Она улыбнулась его братьям и сестрам, а те склонились из уважения к ней, будущей жене Прасутага. С теплым чувством Боудика смотрела на них и вдруг увидела молодого человека. Его взгляд, в отличие от других, был устремлен в землю. И она заметила след гнева на его лице. Казалось, он что-то цедил сквозь зубы. Она встречала его раньше лишь однажды, и у нее тогда же сложилось впечатление, что он ее избегает.

Это был Кассий, пятнадцатилетний сын Прасутага от первой жены. Когда она впервые была в доме будущего мужа, то попыталась с ним заговорить, но он просто вышел из дома. Прасутаг уверил ее тогда, что поговорит с юношей, но, похоже, ничего не изменилось.
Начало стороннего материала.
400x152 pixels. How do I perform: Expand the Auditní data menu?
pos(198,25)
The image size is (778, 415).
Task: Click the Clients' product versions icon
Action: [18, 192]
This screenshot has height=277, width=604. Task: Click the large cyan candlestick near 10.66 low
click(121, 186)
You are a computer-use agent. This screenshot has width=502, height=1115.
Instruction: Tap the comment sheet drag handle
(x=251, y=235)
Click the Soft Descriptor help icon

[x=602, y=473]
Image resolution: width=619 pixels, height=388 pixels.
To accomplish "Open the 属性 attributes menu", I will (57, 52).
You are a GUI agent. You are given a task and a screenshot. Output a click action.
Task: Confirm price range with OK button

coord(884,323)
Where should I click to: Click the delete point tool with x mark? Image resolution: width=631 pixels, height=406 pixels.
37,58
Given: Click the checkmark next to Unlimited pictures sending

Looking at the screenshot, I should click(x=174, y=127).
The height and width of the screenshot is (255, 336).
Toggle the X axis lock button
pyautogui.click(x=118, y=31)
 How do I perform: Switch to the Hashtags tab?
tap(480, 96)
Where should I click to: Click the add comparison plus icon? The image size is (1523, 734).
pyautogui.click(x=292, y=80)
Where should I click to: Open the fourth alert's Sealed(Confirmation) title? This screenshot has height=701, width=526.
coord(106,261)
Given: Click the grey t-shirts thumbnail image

Жених и невеста взялись за руки.

— Боудика и Прасутаг! — возгласил жрец.

Глубоким и звучным голосом друид сказал:

— Слушайте меня, люди иценов, и я поведаю вам историю омелы, чье имя на древнем языке означает «растение, исцеляющее все». По преданию, богиня любви Фриг родила сына, которого назвала Баллой и сделала его богом летнего солнца. Однажды юный бог Балла увидел сон, предвещавший ему смерть. Он рассказал об этом сне своей матери, и она ужаснулась, ибо знала, что в случае его смерти жизнь на земле погибнет, как это случается во время зимы. Фриг сразу принялась молить землю, воздух, огонь и воду, каждое растение и животное и заставила их пообещать, что ничего не случится с ее сыном. Теперь Балле ничто не угрожало на земле и на небе. Но бог Луг возненавидел Баллу и сделал так, чтобы Фриг забыла получить обещание от маленькой и безобидной омелы, которая скрывалась от мира и росла не на земле или под землей, а на стволах яблони или дуба. И вот Луг смочил наконечник стрелы в соке омелы и отдал ее Оду, богу зимы, который тоже ненавидел Баллу, бога лета. И Од убил Баллу, и его мать рыдала от горя. Небо стало холодным и бледным, все живое оплакивало смерть бога солнца. Целых три дня каждое растение, животное и стихия пытались вернуть Балле жизнь, но ничего не получалось. Фриг проливала слезы. Эти слезы, скатываясь с ее щек, белели, и омела, собрав их, превратила в маленькие белые ягоды под своими листьями. Увидев это чудо, мать стала целовать каждого, кто проходил под омелой, и радость ее растопила холод тела ее сына, и Балла вернулся к жизни. Счастливая богиня наказала всем, проходящим под омелой, целовать друг друга, чтобы никакое зло не могло ранить их, а было лишь тепло любви, которую она питает к своим детям… Услышьте же меня теперь, духи деревьев, воздуха и неба, духи облаков и вод, боги, дающие нам жизнь! Услышьте, ибо я прошу вас благословить союз этого мужчины и этой женщины. Подарите же им много детей, прокляните тех, кто пожелает им зла, и наградите поцелуем, который даст им уют и дружбу! Теперь послушайте меня, Прасутаг и Боудика. Будьте верными друг другу согласно нашим древним традициям. Отвратите свои сердца и умы от троп, что привели бы вас к поражению, верьте себе и своим людям. И помните, что боги знают, видят и помнят все. Муж, возьми же свою жену и почитай ее; жена, возьми мужа и уважай его. Отдайте себя друг другу. Да будет благословен этот союз!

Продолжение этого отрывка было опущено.